**Exercise details**. Could you reproduce the passage in the post below on "Boyz N the Hood" from "6C068501-E0EB-4155-B26C-91F8723BD97C" up to and including "community comes undone.", copied word for word?

*** Opening of Excerpt ***

6C068501-E0EB-4155-B26C-91F8723BD97C

From Billboard Koreans To Rooftop Koreans

By Steve Sailer

07/15/2021

From The New York Times:

‘Boyz N the Hood’ at 30: A Vivid Examination of Racism at Work

The director John Singleton uses the experiences of a father and son, Tre and Furious, to depict how a Black community comes undone.

By Lawrence Ware
July 12, 2021

When John Singleton’s first film, “Boyz N the Hood,” was released on July 12, 1991, it immediately made him a household name in many Black communities across the country …

Ostensibly the story of three friends, Tre, Ricky and Doughboy, growing up in South-Central Los Angeles, it showed how white supremacy set the conditions that ended in neighborhoods devastated by crime and, ultimately, violence. Not many white people are featured in the film, but the impact of whiteness on Black life permeates the screen. …

It is clear that Furious has left-of-center Black ideas with that exchange, but it is only later in the film that those ideas are spoken of with clarity and boldness. That’s when Tre and his best friend Ricky (Morris Chestnut), now high school seniors, take the S.A.T., then visit Furious at his office, a financial services firm that helps local residents buy their own homes.

The boys go with Furious to a street corner where the older man makes plain his (and Singleton’s) ideas about how Blackness is affected by white supremacy. This moment introduced me to a phenomenon that has come to shape the lives of Black people in the country for the next 30 years. The promise and theft of the American dream from Black families provides the backdrop for the film’s prescient message about changes that were coming to Black communities across the country.

Gentrification is “what happens when the property value of a certain area is brought down,” Furious says in a monologue that would be preachy if it were not delivered by one of the most talented actors of the ’90s. “They bring the property value down, they can buy the land at a lower price, then they move all the people out, raise the property value and sell it at a profit.”

A bystander played by the brilliant Whitman Mayo blames the declining property value on Black youth selling drugs. In response, Furious voices what this movie has been trying to tell us all along: Black people are not the ones who bring drugs into the country — even if they are the ones dying every day.

This is the scene that takes a pretty good film about Black life and makes it into a great one. Today, gentrification has dramatically altered the community represented in “Boyz N the Hood” — and Black communities like it around the country.

On the surface, the film appears to be about Black crime and Black children coming of age, but just outside the frame Singleton is saying something more. Systemic racism is the real villain in this movie.

… Except what was destroying their landscape wasn’t an alien invasion or a virus. It was ravaged by white supremacy.

Uh, okay, but it’s clear from the “Cash for Your Home” billboard that the grentrifiers in Boyz N the Hood are … Korean.

The name of the realty company is “Seoul to Seoul Realty.”

Nobody South-Central blacks hated more in 1991 than Koreans.

But I guess Koreans are now white-adjacent enough for The New York Times to just ladle on the anti-white hate without any complicating mention of Koreans.

*** Close of Excerpt ***
*** Opening of Information provided ***

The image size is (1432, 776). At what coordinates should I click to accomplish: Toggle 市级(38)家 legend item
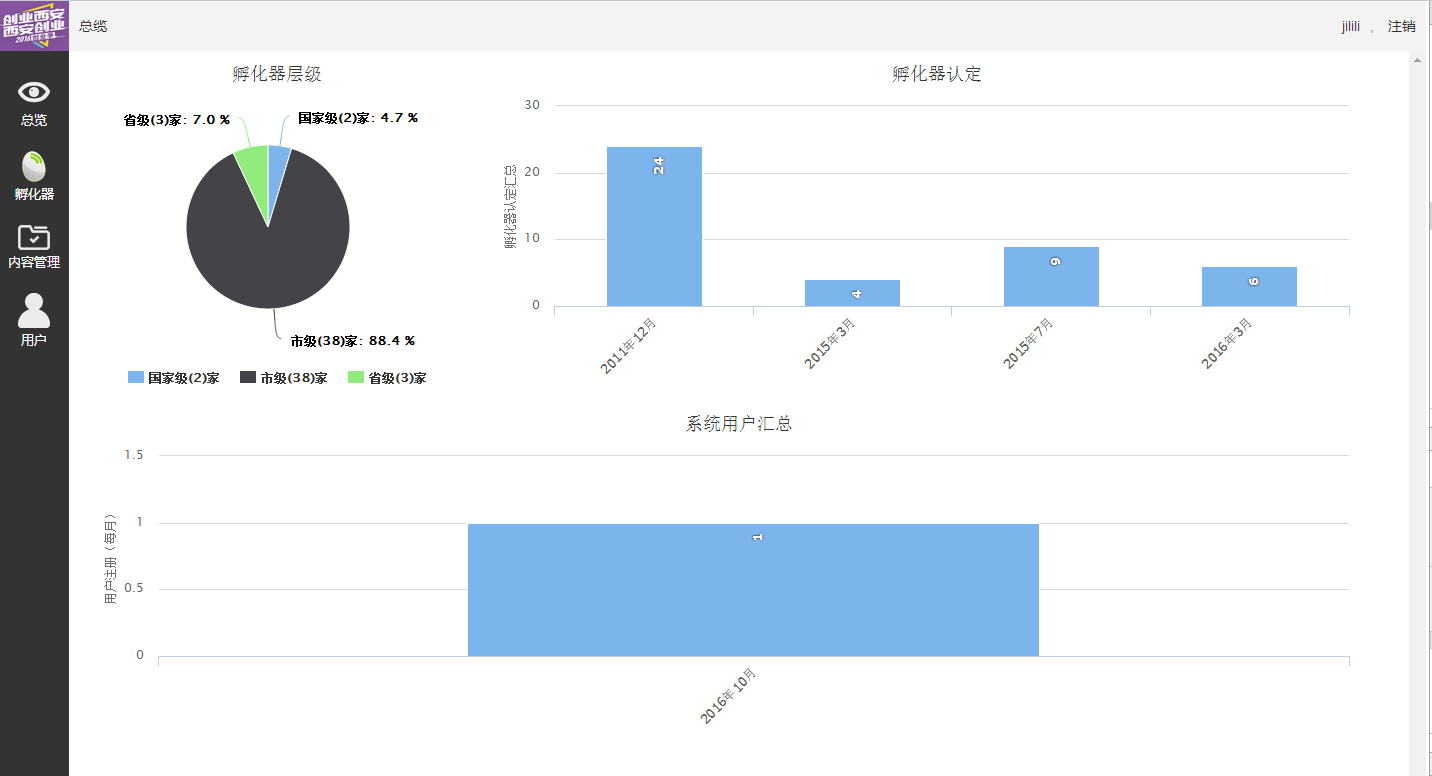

*** Close of Information provided ***

**Reply to the exercise**.
6C068501-E0EB-4155-B26C-91F8723BD97C

From Billboard Koreans To Rooftop Koreans

By Steve Sailer

07/15/2021

From The New York Times:

‘Boyz N the Hood’ at 30: A Vivid Examination of Racism at Work

The director John Singleton uses the experiences of a father and son, Tre and Furious, to depict how a Black community comes undone.